**TASK OBJECTIVE:** Set down the lines below, exactly, starting at the one that contains "Image resolution: width=569" and stopping at the last line, inclusive. Omit pictures.

(Beginning of DATA FOR PROCESSING)

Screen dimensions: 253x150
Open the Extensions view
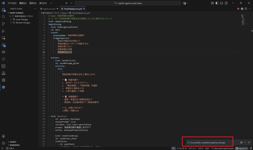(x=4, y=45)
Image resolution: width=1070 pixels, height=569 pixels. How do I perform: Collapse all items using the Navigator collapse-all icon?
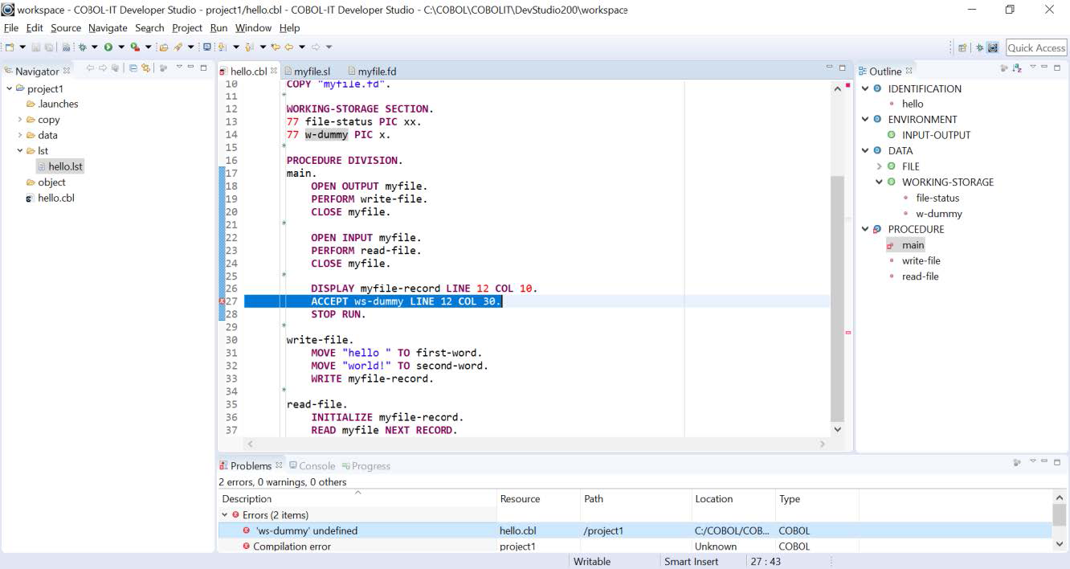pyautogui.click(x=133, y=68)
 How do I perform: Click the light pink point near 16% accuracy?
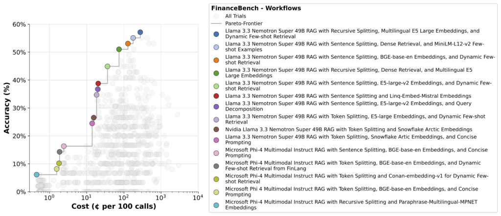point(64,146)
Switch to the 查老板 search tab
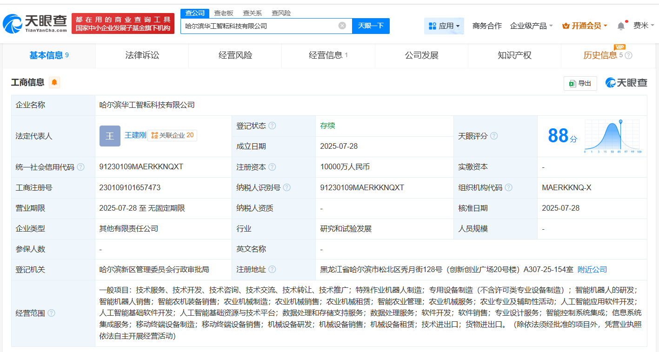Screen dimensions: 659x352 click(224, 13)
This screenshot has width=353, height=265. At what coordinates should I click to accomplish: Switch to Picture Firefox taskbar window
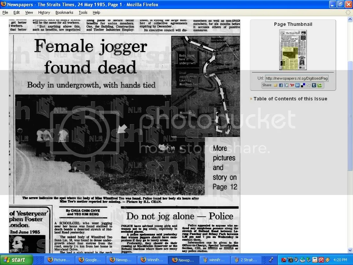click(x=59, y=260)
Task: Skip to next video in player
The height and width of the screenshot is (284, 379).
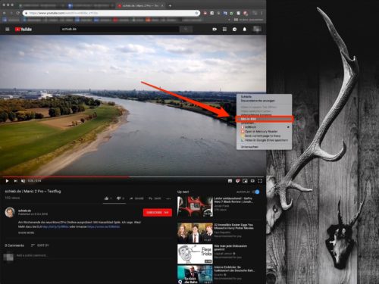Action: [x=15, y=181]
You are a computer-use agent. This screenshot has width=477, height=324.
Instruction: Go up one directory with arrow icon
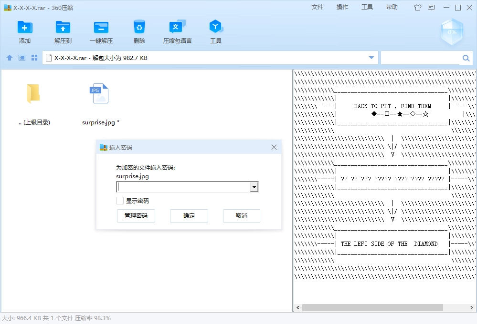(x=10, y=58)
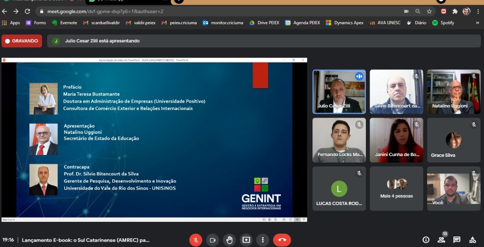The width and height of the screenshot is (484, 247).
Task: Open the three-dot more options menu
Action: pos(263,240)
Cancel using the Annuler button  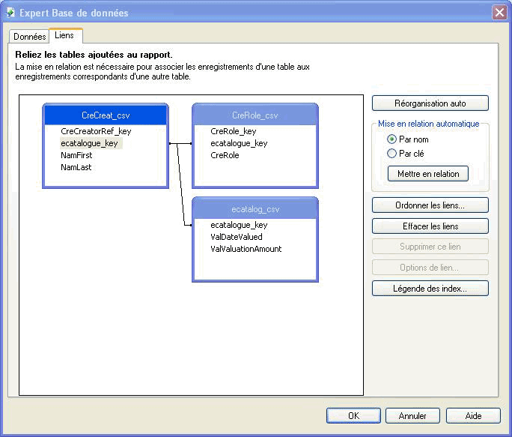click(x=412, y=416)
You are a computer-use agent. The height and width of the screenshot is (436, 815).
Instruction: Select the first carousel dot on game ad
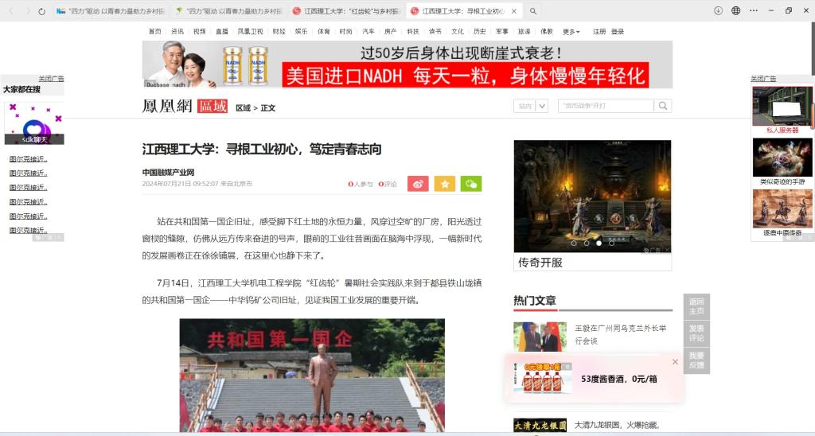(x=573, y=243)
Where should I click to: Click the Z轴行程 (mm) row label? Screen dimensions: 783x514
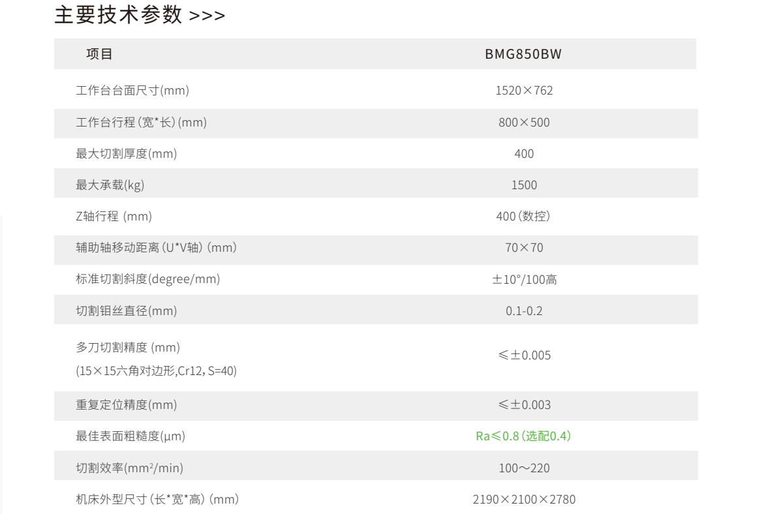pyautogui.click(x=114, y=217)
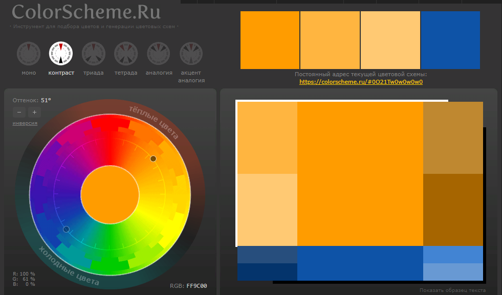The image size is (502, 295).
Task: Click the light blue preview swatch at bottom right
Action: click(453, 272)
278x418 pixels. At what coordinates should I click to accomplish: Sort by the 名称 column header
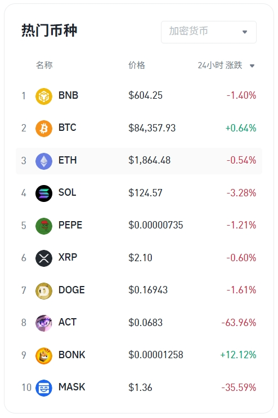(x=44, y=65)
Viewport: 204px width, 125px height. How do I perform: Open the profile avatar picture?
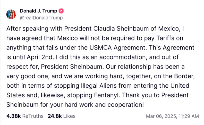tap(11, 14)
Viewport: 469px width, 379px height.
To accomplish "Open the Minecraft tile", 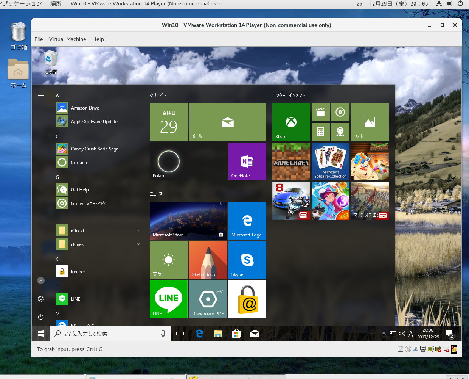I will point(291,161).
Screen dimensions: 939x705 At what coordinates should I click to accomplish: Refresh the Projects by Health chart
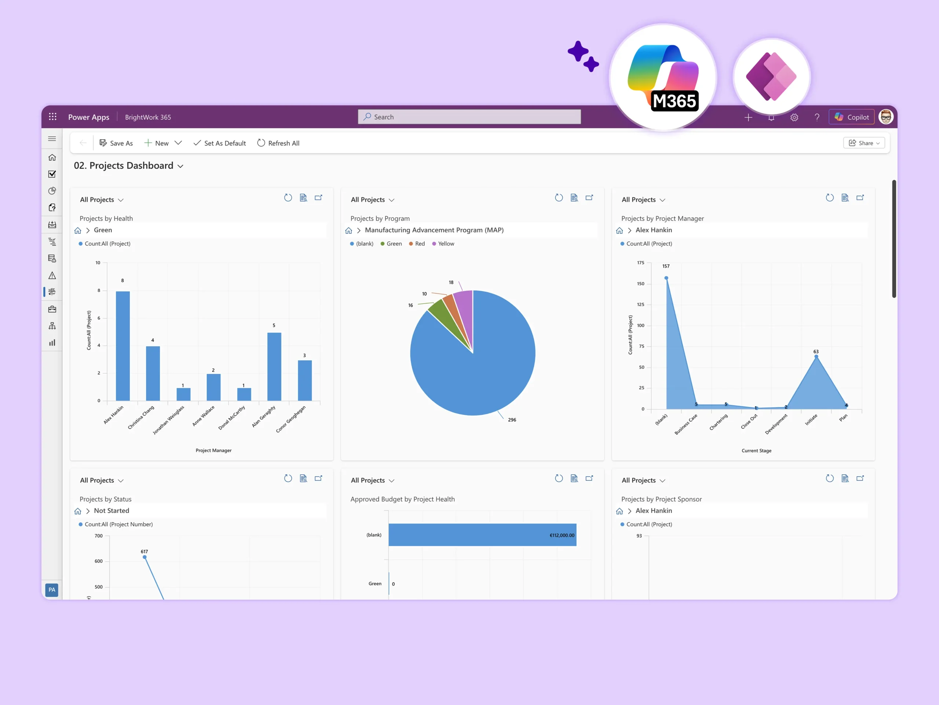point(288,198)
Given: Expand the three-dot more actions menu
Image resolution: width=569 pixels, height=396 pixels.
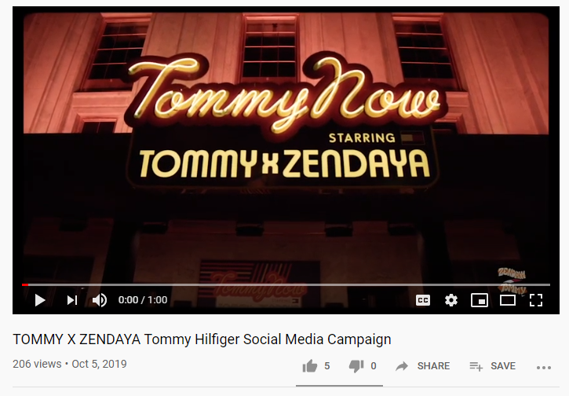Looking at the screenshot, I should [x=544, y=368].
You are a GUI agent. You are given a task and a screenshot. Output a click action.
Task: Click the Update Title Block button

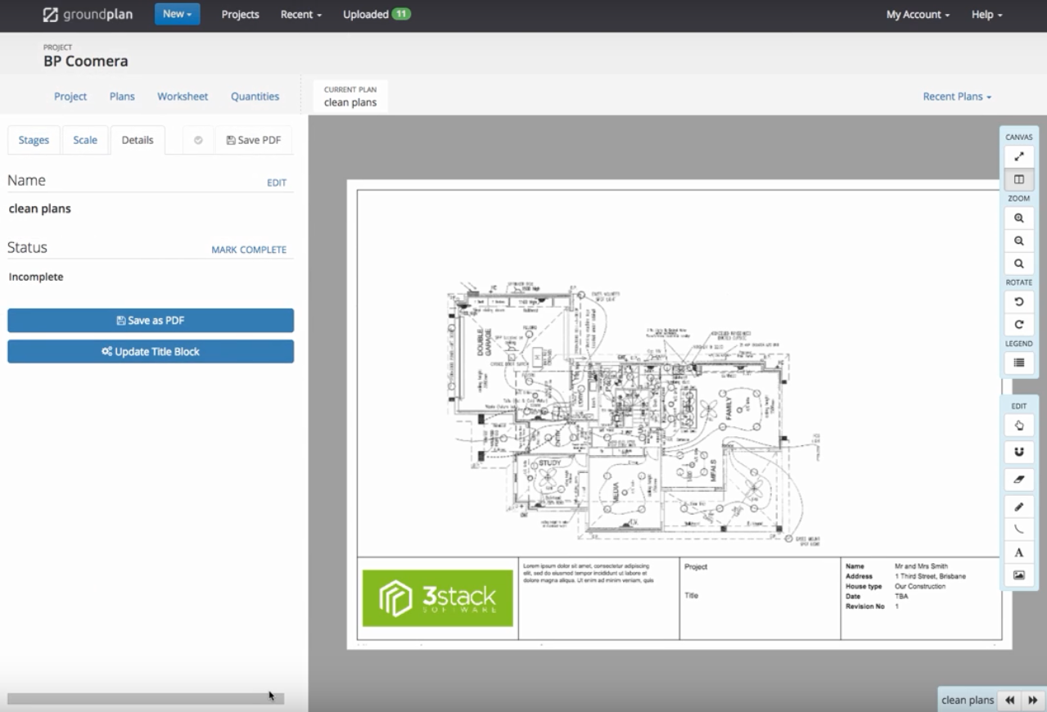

(End of DATA FOR PROCESSING)

**EXERCISE OUTPUT:**
Image resolution: width=569 pixels, height=396 pixels.
Looking at the screenshot, I should [x=544, y=368].
You are a GUI agent. You are given a task and a screenshot. Output a click action.
Task: Click the Update Title Block button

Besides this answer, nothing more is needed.